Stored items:
++++++
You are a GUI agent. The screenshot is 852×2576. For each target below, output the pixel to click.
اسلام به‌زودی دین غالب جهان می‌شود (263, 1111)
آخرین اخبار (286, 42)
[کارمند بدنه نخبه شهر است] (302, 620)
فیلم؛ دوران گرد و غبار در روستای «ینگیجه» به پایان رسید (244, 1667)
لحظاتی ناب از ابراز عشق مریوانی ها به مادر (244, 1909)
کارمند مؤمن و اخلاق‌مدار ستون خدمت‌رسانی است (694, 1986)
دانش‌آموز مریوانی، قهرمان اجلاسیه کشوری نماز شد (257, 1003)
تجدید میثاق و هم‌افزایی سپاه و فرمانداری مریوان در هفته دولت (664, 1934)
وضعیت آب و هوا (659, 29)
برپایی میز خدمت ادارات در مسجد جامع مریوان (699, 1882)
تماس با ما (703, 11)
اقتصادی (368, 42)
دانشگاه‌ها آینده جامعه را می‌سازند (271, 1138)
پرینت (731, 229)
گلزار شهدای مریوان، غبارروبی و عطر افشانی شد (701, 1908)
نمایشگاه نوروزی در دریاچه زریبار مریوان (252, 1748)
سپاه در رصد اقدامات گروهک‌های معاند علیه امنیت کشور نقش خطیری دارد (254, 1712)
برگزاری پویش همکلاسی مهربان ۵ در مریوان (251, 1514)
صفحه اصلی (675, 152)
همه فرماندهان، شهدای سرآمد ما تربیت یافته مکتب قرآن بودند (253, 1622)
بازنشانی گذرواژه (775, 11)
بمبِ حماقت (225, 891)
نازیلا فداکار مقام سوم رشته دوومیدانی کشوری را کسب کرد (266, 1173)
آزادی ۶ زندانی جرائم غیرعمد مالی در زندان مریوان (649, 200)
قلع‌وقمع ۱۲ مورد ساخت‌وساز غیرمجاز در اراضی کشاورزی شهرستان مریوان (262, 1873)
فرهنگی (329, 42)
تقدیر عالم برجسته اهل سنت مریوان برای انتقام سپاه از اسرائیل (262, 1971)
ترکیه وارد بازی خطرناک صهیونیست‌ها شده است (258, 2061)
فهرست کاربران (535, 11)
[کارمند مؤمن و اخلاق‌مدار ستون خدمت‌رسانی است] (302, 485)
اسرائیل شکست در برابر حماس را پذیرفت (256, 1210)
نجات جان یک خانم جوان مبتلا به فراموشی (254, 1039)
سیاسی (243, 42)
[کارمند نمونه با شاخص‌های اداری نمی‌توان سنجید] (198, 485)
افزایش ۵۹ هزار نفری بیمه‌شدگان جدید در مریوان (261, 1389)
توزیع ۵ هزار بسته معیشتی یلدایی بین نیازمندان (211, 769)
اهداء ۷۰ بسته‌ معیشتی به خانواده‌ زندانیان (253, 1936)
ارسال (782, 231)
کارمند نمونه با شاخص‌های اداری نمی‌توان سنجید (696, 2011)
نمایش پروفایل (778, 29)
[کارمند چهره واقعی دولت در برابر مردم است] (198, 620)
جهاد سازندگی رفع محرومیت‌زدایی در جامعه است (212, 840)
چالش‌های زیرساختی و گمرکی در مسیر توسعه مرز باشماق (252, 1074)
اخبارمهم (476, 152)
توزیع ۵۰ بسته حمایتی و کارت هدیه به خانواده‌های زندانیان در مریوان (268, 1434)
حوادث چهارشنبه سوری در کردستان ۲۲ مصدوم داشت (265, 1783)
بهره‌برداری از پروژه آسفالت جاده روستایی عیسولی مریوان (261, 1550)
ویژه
++++++
### HOW TO COMPLETE THIS TASK
Nothing in the records above may differ in your copy; retype them in full.

### RESPONSE
You are a GUI agent. The screenshot is 852×2576. For each target below, output the pixel to click.
اسلام به‌زودی دین غالب جهان می‌شود (263, 1111)
آخرین اخبار (286, 42)
[کارمند بدنه نخبه شهر است] (302, 620)
فیلم؛ دوران گرد و غبار در روستای «ینگیجه» به پایان رسید (244, 1667)
لحظاتی ناب از ابراز عشق مریوانی ها به مادر (244, 1909)
کارمند مؤمن و اخلاق‌مدار ستون خدمت‌رسانی است (694, 1986)
دانش‌آموز مریوانی، قهرمان اجلاسیه کشوری نماز شد (257, 1003)
تجدید میثاق و هم‌افزایی سپاه و فرمانداری مریوان در هفته دولت (664, 1934)
وضعیت آب و هوا (659, 29)
برپایی میز خدمت ادارات در مسجد جامع مریوان (699, 1882)
تماس با ما (703, 11)
اقتصادی (368, 42)
دانشگاه‌ها آینده جامعه را می‌سازند (271, 1138)
پرینت (731, 229)
گلزار شهدای مریوان، غبارروبی و عطر افشانی شد (701, 1908)
نمایشگاه نوروزی در دریاچه زریبار مریوان (252, 1748)
سپاه در رصد اقدامات گروهک‌های معاند علیه امنیت کشور نقش خطیری دارد (254, 1712)
برگزاری پویش همکلاسی مهربان ۵ در مریوان (251, 1514)
صفحه اصلی (675, 152)
همه فرماندهان، شهدای سرآمد ما تربیت یافته مکتب قرآن بودند (253, 1622)
بازنشانی گذرواژه (775, 11)
بمبِ حماقت (225, 891)
نازیلا فداکار مقام سوم رشته دوومیدانی کشوری را کسب کرد (266, 1173)
آزادی ۶ زندانی جرائم غیرعمد مالی در زندان مریوان (649, 200)
قلع‌وقمع ۱۲ مورد ساخت‌وساز غیرمجاز در اراضی کشاورزی شهرستان مریوان (262, 1873)
فرهنگی (329, 42)
تقدیر عالم برجسته اهل سنت مریوان برای انتقام سپاه از اسرائیل (262, 1971)
ترکیه وارد بازی خطرناک صهیونیست‌ها شده است (258, 2061)
فهرست کاربران (535, 11)
[کارمند مؤمن و اخلاق‌مدار ستون خدمت‌رسانی است] (302, 485)
اسرائیل شکست در برابر حماس را پذیرفت (256, 1210)
نجات جان یک خانم جوان مبتلا به فراموشی (254, 1039)
سیاسی (243, 42)
[کارمند نمونه با شاخص‌های اداری نمی‌توان سنجید] (198, 485)
افزایش ۵۹ هزار نفری بیمه‌شدگان جدید در مریوان (261, 1389)
توزیع ۵ هزار بسته معیشتی یلدایی بین نیازمندان (211, 769)
اهداء ۷۰ بسته‌ معیشتی به خانواده‌ زندانیان (253, 1936)
ارسال (782, 231)
کارمند نمونه با شاخص‌های اداری نمی‌توان سنجید (696, 2011)
نمایش پروفایل (778, 29)
[کارمند چهره واقعی دولت در برابر مردم است] (198, 620)
جهاد سازندگی رفع محرومیت‌زدایی در جامعه است (212, 840)
چالش‌های زیرساختی و گمرکی در مسیر توسعه مرز باشماق (252, 1074)
اخبارمهم (476, 152)
توزیع ۵۰ بسته حمایتی و کارت هدیه به خانواده‌های زندانیان در مریوان (268, 1434)
حوادث چهارشنبه سوری در کردستان ۲۲ مصدوم داشت (265, 1783)
بهره‌برداری از پروژه آسفالت جاده روستایی عیسولی مریوان (261, 1550)
ویژه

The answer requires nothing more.